The key improvements in updog are its abilities to account for common features in GBS data: sequencing error rate, read-mapping bias, overdispersion, and outlying points.

A list of class updog with some or all of the following elements:

ogeno: A vector. Each element of which is the maximum a posteriori estimate of each individual's genotype.
maxpostprob: A vector. The maximum posterior probability of a genotype for each individual.
postmean: A vector. The posterior mean genotype for each individual.
bias_val: The estimated bias parameter. This is a value greater than 0 which is the ratio of the probability of correctly mapping a read containing the alternative allele to the probability of correctly mapping a read containing the reference allele. A value of 1 indicates no bias. A value less than one indicates bias towards the reference alelle. A value greater than 1 indiciates bias towards the alternative allele.
seq_error: The estimated sequencing error rate. This is between 0 and 1.
od_param: The estimated overdispersion parameter. Also known as the "intra-class correlation", this is the overdispersion parameter in the underlying beta of the beta-binomial distribution of the counts. Between 0 and 1, a value closer to 0 indicates less overdispersion and a value greater than 1 indicates greater overdispersion. In real data, we we typically see estimates between 0 and 0.01.
p1geno: The estimated genotype of one parent. The number of copies of the reference allele one of the parents has.
p1geno: The estimated genotype of the other parent. The number of copies of the reference allele the other parent has.
allele_freq: The estimated allele-frequency of the reference allele. This is the binomial proportion. Between 0 and 1, a value closer to 1 indicates a larger amount of reference alleles in the population.
out_prop: The estimated proportion of points that are outliers.
out_mean: The estimated mean of the outlier distribution. The outlier distribution is beta-binomial.
out_disp: The estimated overdispersion parameter of the outlier distribution. This is the "intra-class correlation" parameter of the beta-binomial outlier distribution.
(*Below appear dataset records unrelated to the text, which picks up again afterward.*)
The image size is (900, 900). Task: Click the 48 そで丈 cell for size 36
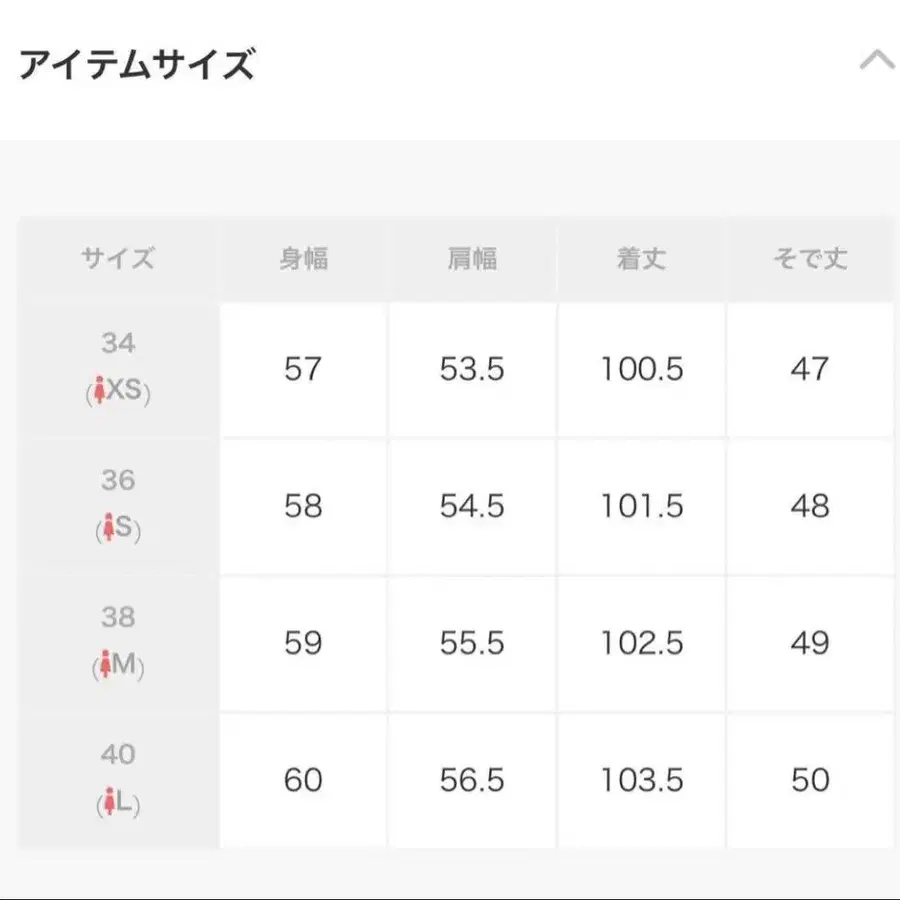pyautogui.click(x=809, y=506)
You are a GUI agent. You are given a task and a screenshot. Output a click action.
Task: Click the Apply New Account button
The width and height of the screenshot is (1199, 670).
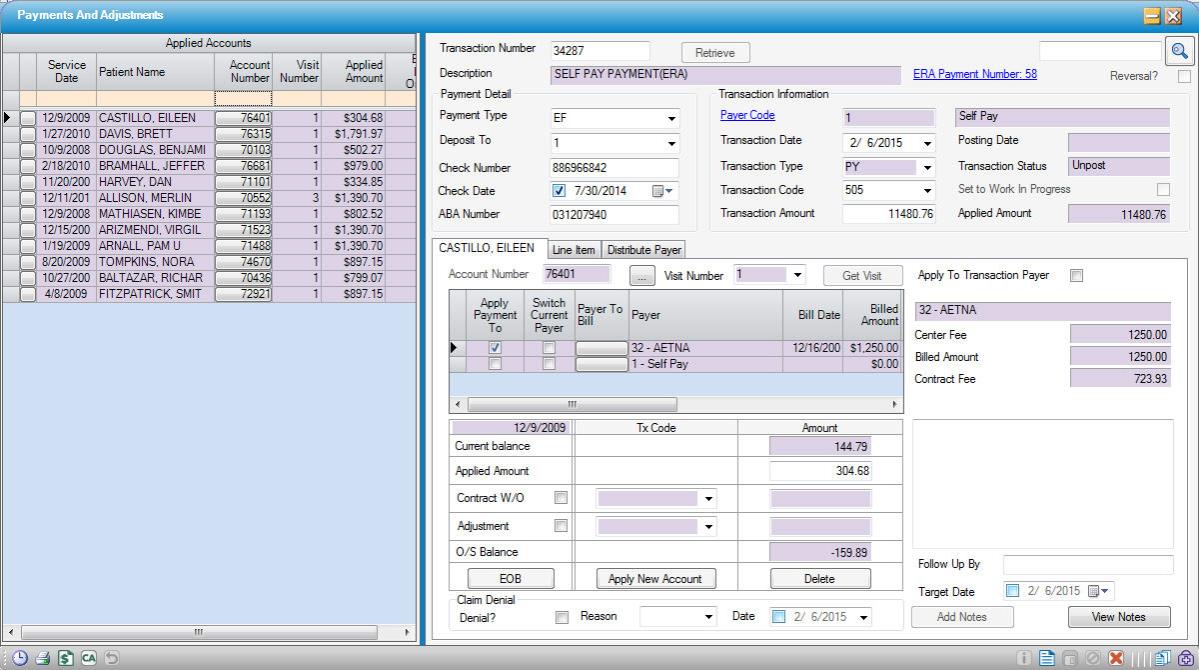(655, 578)
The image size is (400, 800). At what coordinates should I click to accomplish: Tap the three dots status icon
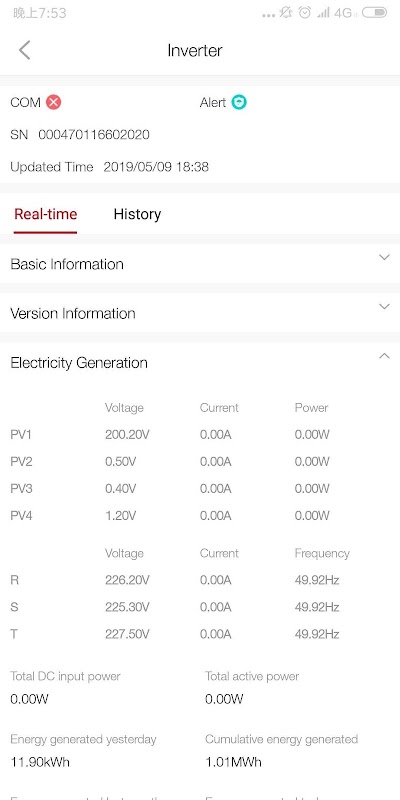click(x=268, y=15)
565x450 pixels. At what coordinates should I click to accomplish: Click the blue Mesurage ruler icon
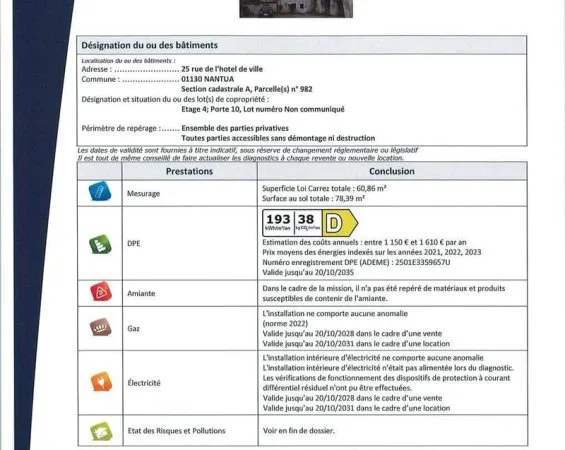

prob_out: A vector. Each element of which is the posterior probability that a point is an outlier.
prob_ok: The posterior probability that a point is a non-outlier.
p1_prob_out: The posterior probability that parent 1 is an outlier.
p2_prob_out: The posterior probability that parent 2 is an outlier.
num_iter: The number of iterations the optimization program was run.
convergence: 1 if we reached maxiter and 0 otherwise.
llike: The final log-likelihood of the estimates.
hessian: The negative-Fisher information under the parameterization (s, ell, r), where s = log(bias_val) = log(d), ell = logit(seq_error) = logit(eps), and r = - logit(od_param) = - logit(tau). If you want standard errors for these parameters (in the described parameterization), simply take the negative inverse of the hessian.
input: A list with the input counts (ocounts), the input sizes (osize), input parental counts (p1counts and p2counts), input parental sizes (p2size and p1size), the ploidy (ploidy) and the model (model).
log_bias: The log of bias_val
logit_seq_error: The logit of seq_error. I.e. log(seq_error / (1 - seq_error))
neg_logit_od_param: The negative logit of od_param. I.e. log((1 - od_param) / od_param)
covmat: The observed Fisher information matrix of c(log_bias, logit_seq_error, neg_logit_od_param). This can be used as the covariance matrix of these estimates.
prop_mis: The (posterior) proportion of individuals mis-genotyped. Equal to 1 - maxpostprob.